Filistin’de, Afganistan’da, Bosna’da sarışın, gök gözlü Müslümanlar öldürülürken “Savaşa Hayır!” demek, neden usunuza gelmedi?

İnsan olmak, bir olaya içtenlikle dürüst bakmak için öncelikle ikiyüzlü olmamak gerek. İkiyüzlülük savaş kadar tehlikelidir.

Evet, tüm haksız savaşlara hayır! Emperyalizmin ülkeleri sömürüp yağmalamak, insanları köleleştirmek için yaptığı savaşlara hayır. Sarışın da olsa esmer de olsa öldürülen her insan çok değerli. İnsan kanı, toprağa dökülmek için değil; yaşamak için var. Bu nedenle insanlığın erinci, mutluluğu için insan kanı içen emperyalizmin dünya üzerinden yok edilmesi en büyük isteğimiz. Bu uğurda savaşmak insan olan herkesin ülküsü, görevi olmalı.

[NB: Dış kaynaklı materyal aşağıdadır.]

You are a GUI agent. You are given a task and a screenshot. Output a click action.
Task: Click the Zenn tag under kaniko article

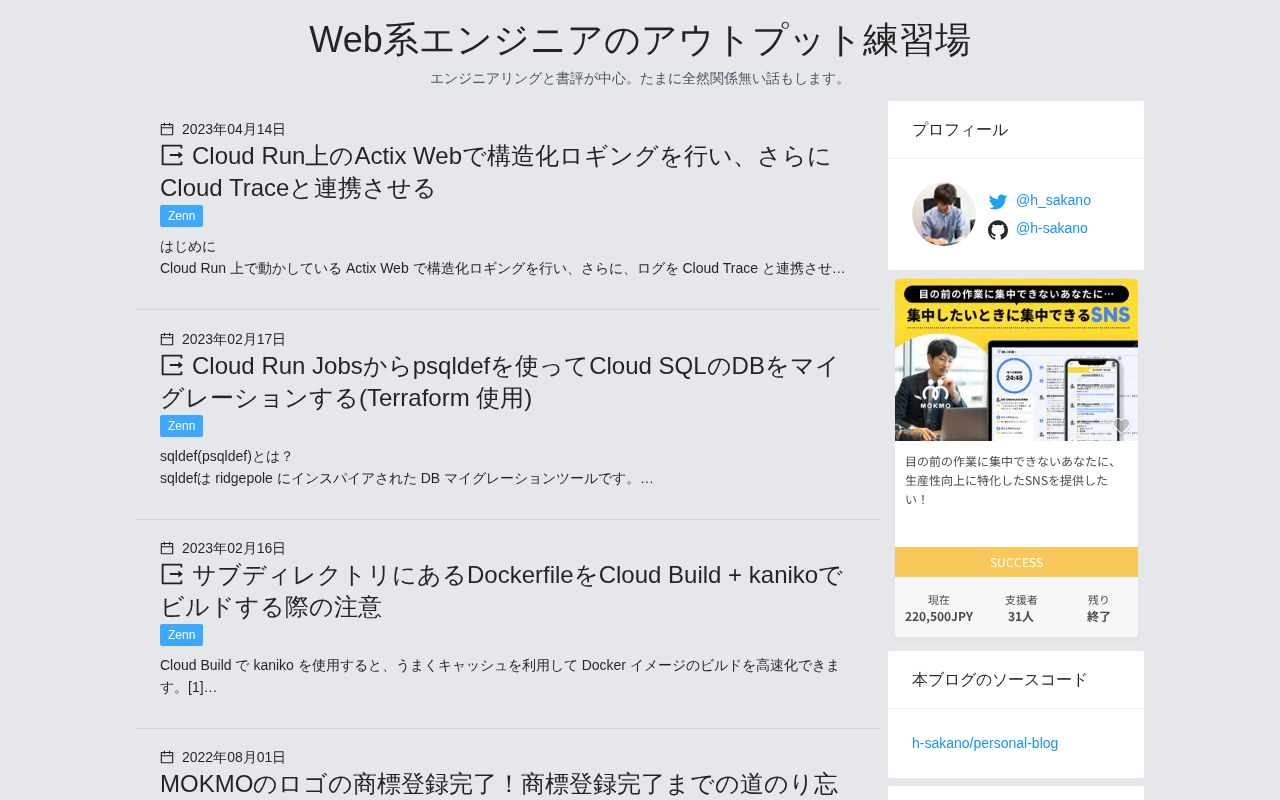(x=181, y=635)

İnsanları ırklarına, dinsel inançlarına göre ayırarak ya da düşmanlaştırarak değil; onları kardeş olarak bellediğimizde; devletin devleti, insanın insanı sömürmediğinde savaşlar biter.

                                                       Adil Hacıömeroğlu

                                                       28 Şubat 2022

 

 

 

1 yorum:

  1. Tarihsel ve siyasi bilinçten kopuk barış söylemi, emperyalizmin yüz yıldır sürdürdüğü tarihin en aşağılık ve azgın saldırılarına onay vermek demektir. Barış tamam, ama kimle ne için? Büyük tarihsel kırılmalarda tarafsızlık bir nevi bozgunculuktur. İnsanlık onuruna sırt çevirmektir.